The benefit of this sort of approach is that the business rules should be transparent to the user interface; with the right tooling, you ought to be able to develop applications that work with Web browsers as easily as with thick clients, cell phones, or even green-screens. You would define your business rules once and then be able to concentrate on building the sort of interface features that your users need. And for ground-up application design, these tools provide huge benefits.

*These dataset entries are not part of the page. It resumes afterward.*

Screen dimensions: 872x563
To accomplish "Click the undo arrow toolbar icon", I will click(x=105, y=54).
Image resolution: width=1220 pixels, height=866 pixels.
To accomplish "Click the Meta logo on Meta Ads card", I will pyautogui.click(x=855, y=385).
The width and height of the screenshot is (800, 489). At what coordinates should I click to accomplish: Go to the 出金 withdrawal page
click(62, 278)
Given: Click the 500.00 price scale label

However, if you already have applications, it's not so easy to take advantage of these tools. The biggest hurdle facing existing shops is encapsulating existing business rules. Various vendors claim to have tools that "extract" business rules from existing green screen applications, but to my knowledge there isn't a single product available that actually succeeds at this to any significant degree. There are only two ways to do this: wrapper existing green-screen applications and in effect emulate keystrokes or else actually go into the RPG code and try to separate database logic from screen I/O without introducing any errors. The former has serious performance implications, while the latter is nearly impossible to do using programmatic techniques.
Not only that, but there is the not-so-minor issue of whether or not the vendor's business rules repository is flexible enough to handle your more-complex business rules. To take a very simplistic example, let's say a vendor's repository allows for only 13 accounting periods, and you have 14. No matter what you do, your business rules won't fit into the vendor's repository. So you need to perform a thorough examination of the vendor's framework to make sure your business fits into it.

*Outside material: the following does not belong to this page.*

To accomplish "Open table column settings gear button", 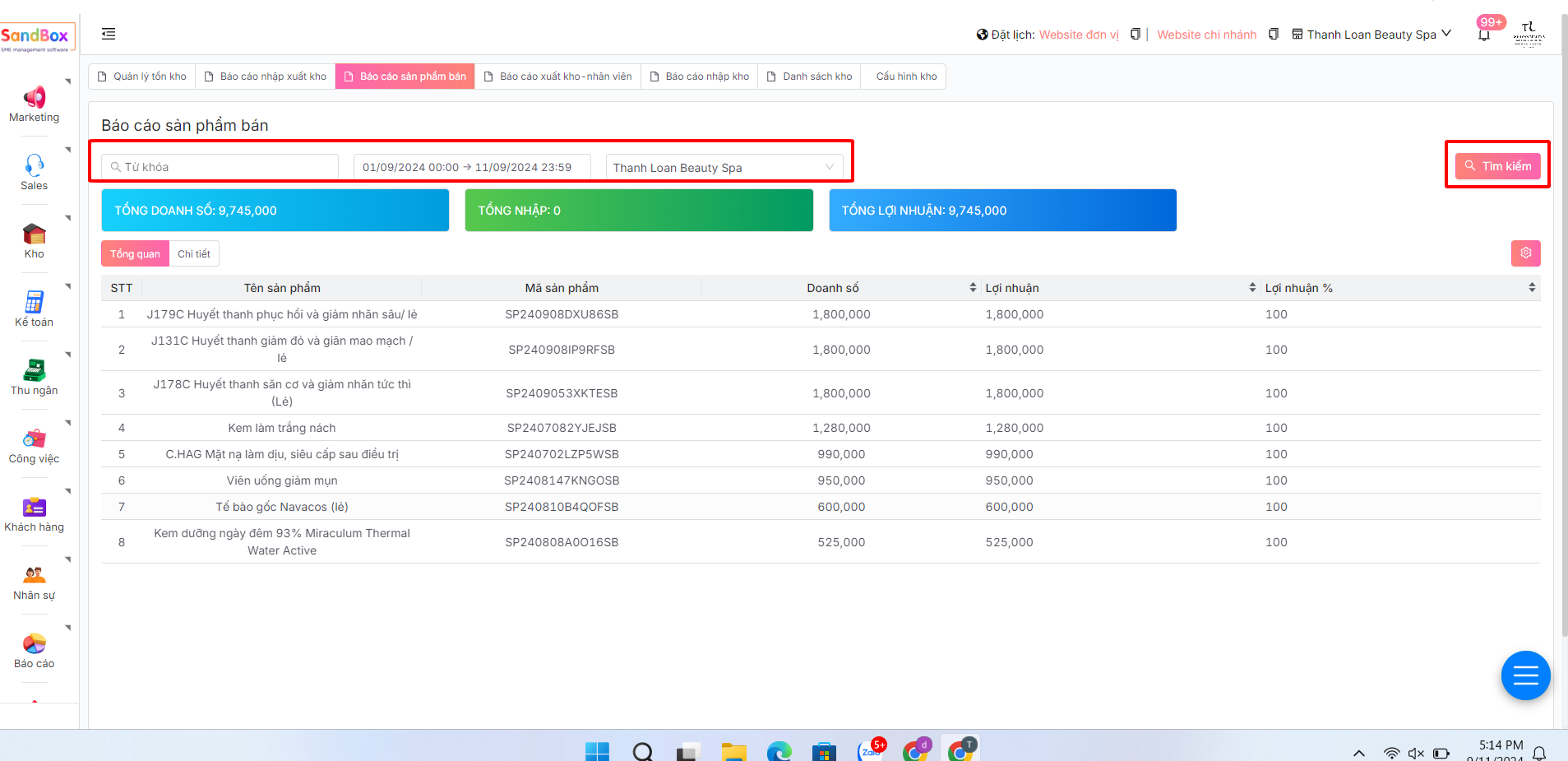I will point(1525,253).
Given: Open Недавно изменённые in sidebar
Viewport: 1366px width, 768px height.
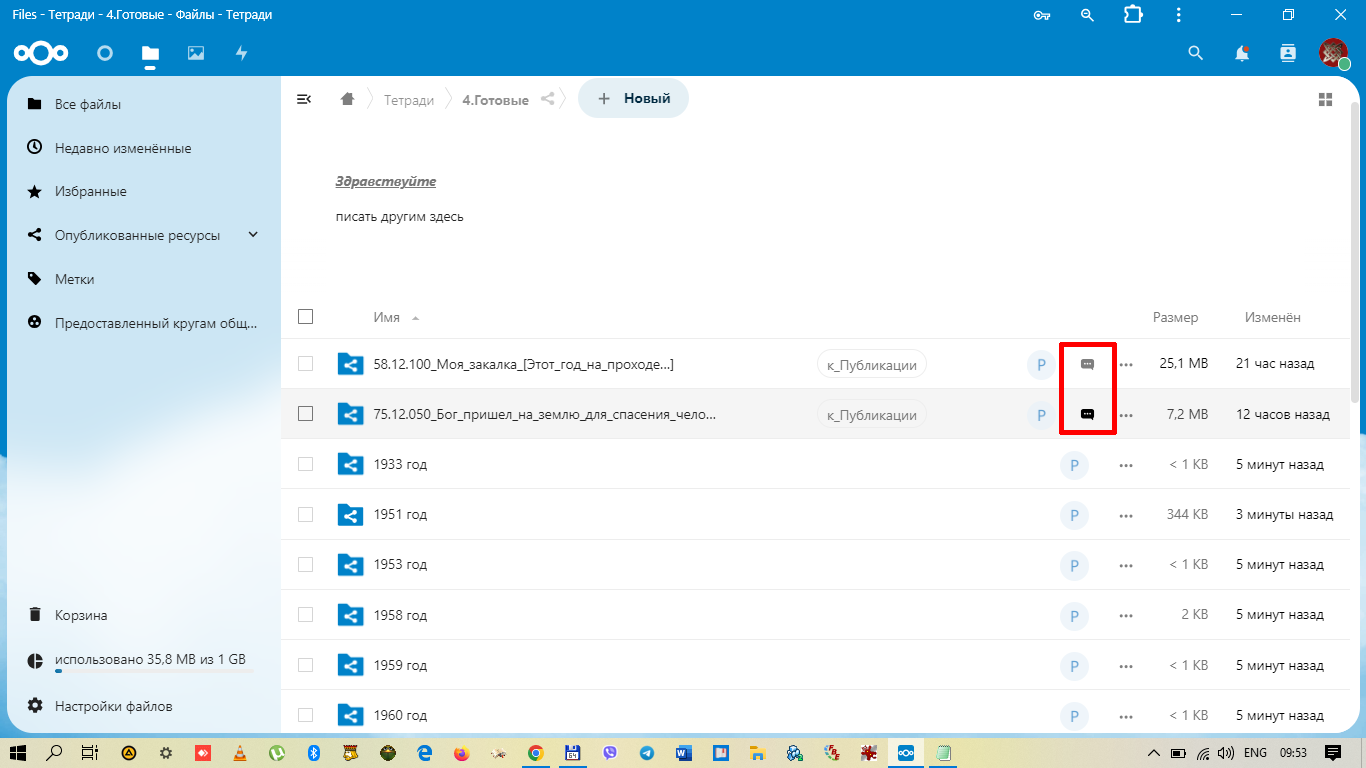Looking at the screenshot, I should pyautogui.click(x=122, y=148).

Note that this is usually much more of an issue for packaged software than application development (AD) tools, but even AD tools have limitations. You need to spend some time mapping your requirements to the tool's capabilities before you even embark on a migration.
Once you do have a repository in place, life is wonderful, but getting your business rules into the repository is the biggest cost for this environment. In reality, you wouldn't maintain your existing applications; you would actually migrate your applications into the repository of the tool.

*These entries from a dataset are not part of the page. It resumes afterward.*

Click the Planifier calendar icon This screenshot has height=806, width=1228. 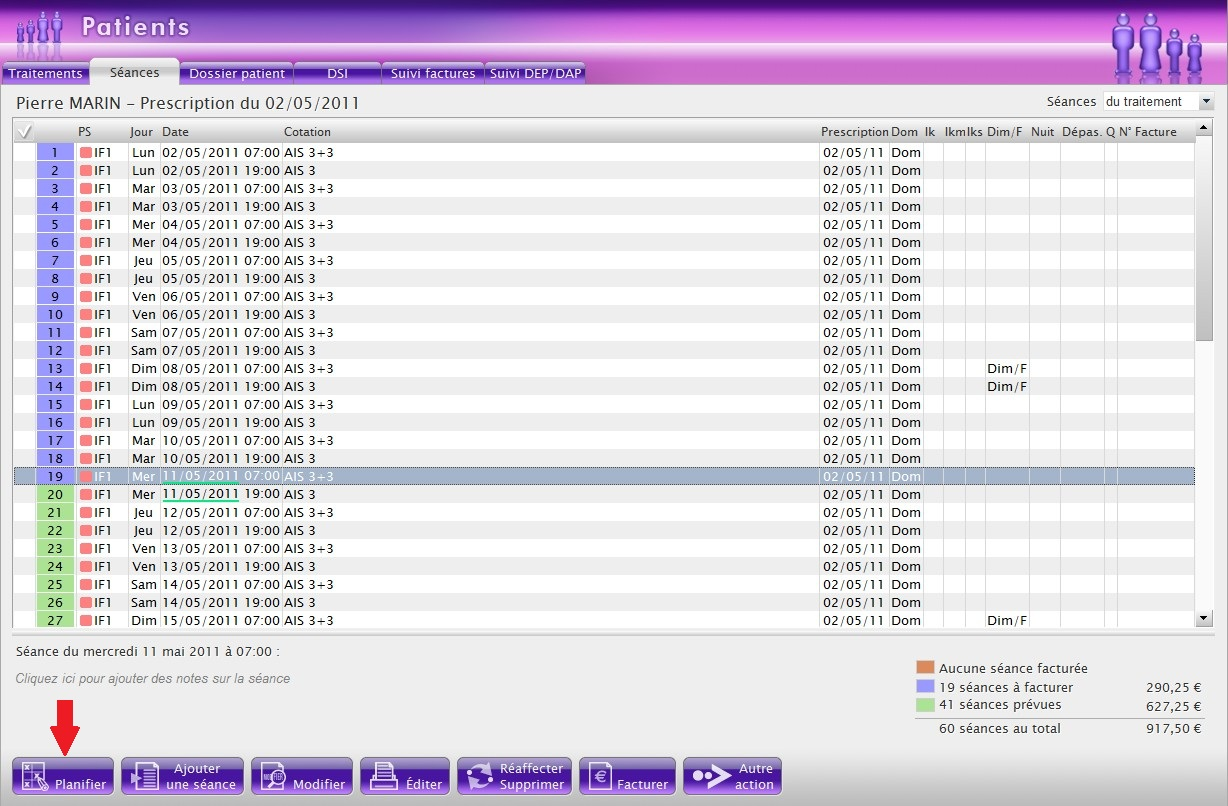[34, 776]
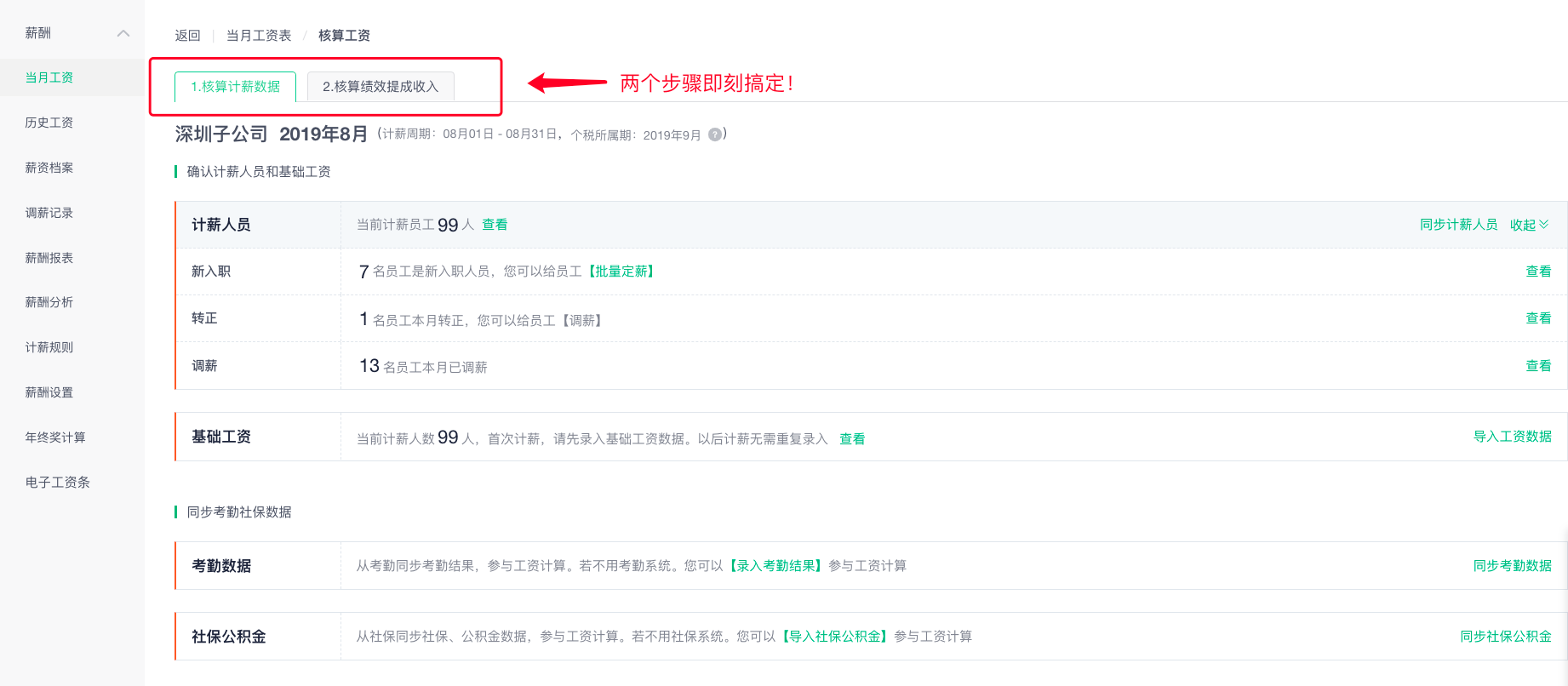Viewport: 1568px width, 686px height.
Task: Click 当月工资表 in the breadcrumb
Action: click(x=259, y=36)
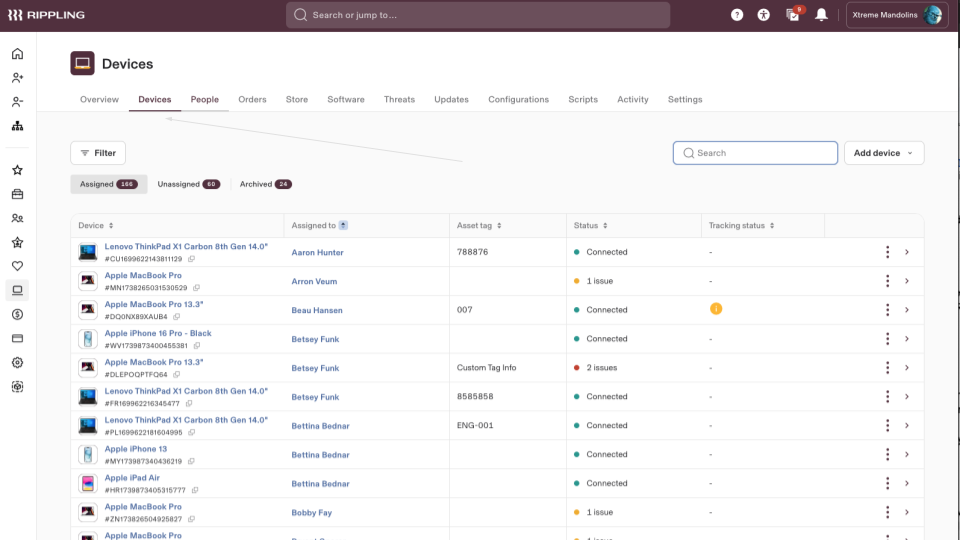Viewport: 960px width, 540px height.
Task: Open the notifications bell icon
Action: [821, 15]
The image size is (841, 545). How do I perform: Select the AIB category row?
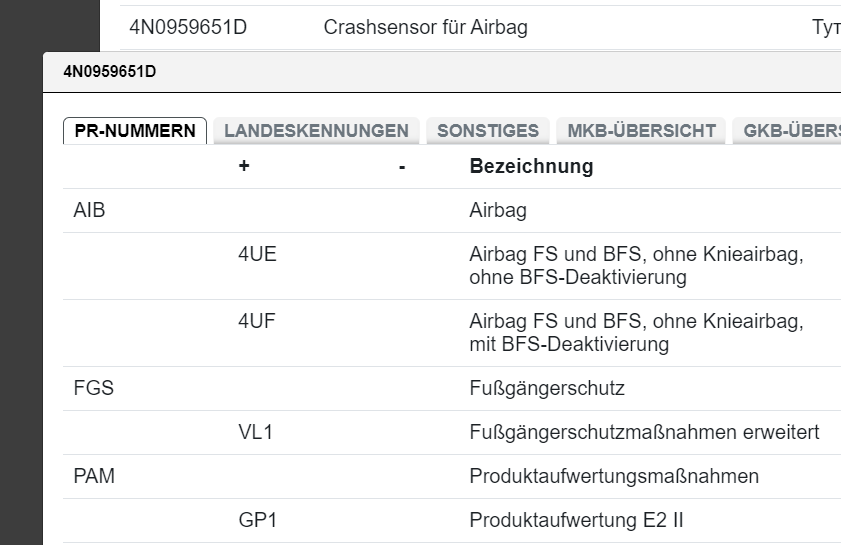click(90, 211)
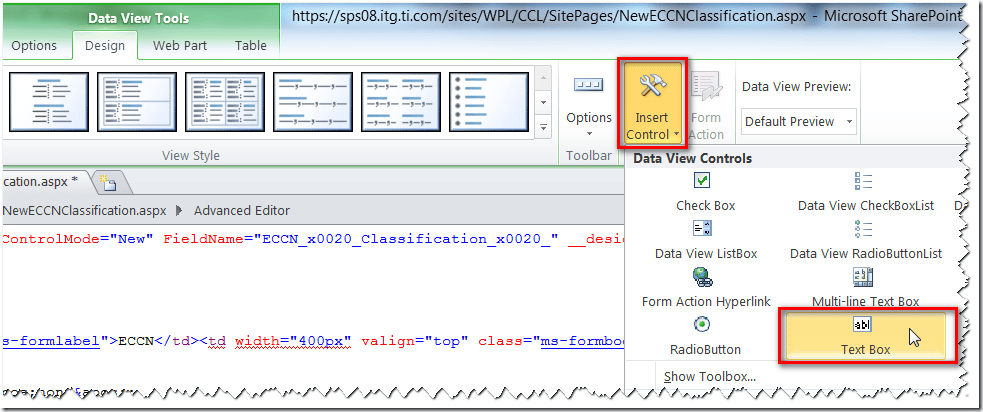983x412 pixels.
Task: Switch to the Web Part ribbon tab
Action: pos(180,45)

Application Generation Tools
Application generation tools are a bit different. The primary purpose of these tools is to build applications from predefined templates. Typically, these tools have a number of templates available. For example, a CRUD (Create, Read, Update, Delete) template is used to quickly build a file maintenance application. Depending on the tool, you can start at the file level by defining the fields in a new file, which the tool will then build for you, or you can specify an existing file and the tool will use that as its starting point.
These are more like expert systems in that the vendor has encapsulated its experience and expertise in program design into a set of coding patterns that are then extended when you provide information about your application. Typically, the business rules are simple and predefined, although the more advanced tools have some sort of exit points where you can insert your own custom logic. By and large, though, these tools are not intended to build complex, data-driven business applications, such as pricing or order processing. These tools are better suited to providing the store-front order-entry capabilities of a Web store and then allowing the back-end processing to actually handle the data. Another place these products excel is at designing standard data mining and inquiry applications, with various levels of data manipulation and drill-down capabilities.
Because of this, a good application generation tool could be a huge asset to an existing application. If it allows easy access to existing data files and is extensible, then it can probably be made to work with your existing applications relatively easily. The biggest question then is whether or not the user interface capabilities of the tool are enough for all of your business needs.
Typically, these tools have relatively hard-coded user interfaces. Because of the nature of a template-driven design, you usually have little say over the final product other than simple cosmetics (logos, colors, and the like). For example, a CRUD application may present data in a table, with each row having a set of icons that represent add, update, and delete. You wouldn't be able to change that basic capability. For example, you might instead want to have a checkbox on each record and then a button on the bottom of the panel to allow you to delete a whole set of records at once. With an application generator, you pretty much get whatever the vendor gives you. It's rare to find a tool like this with completely extensible templates.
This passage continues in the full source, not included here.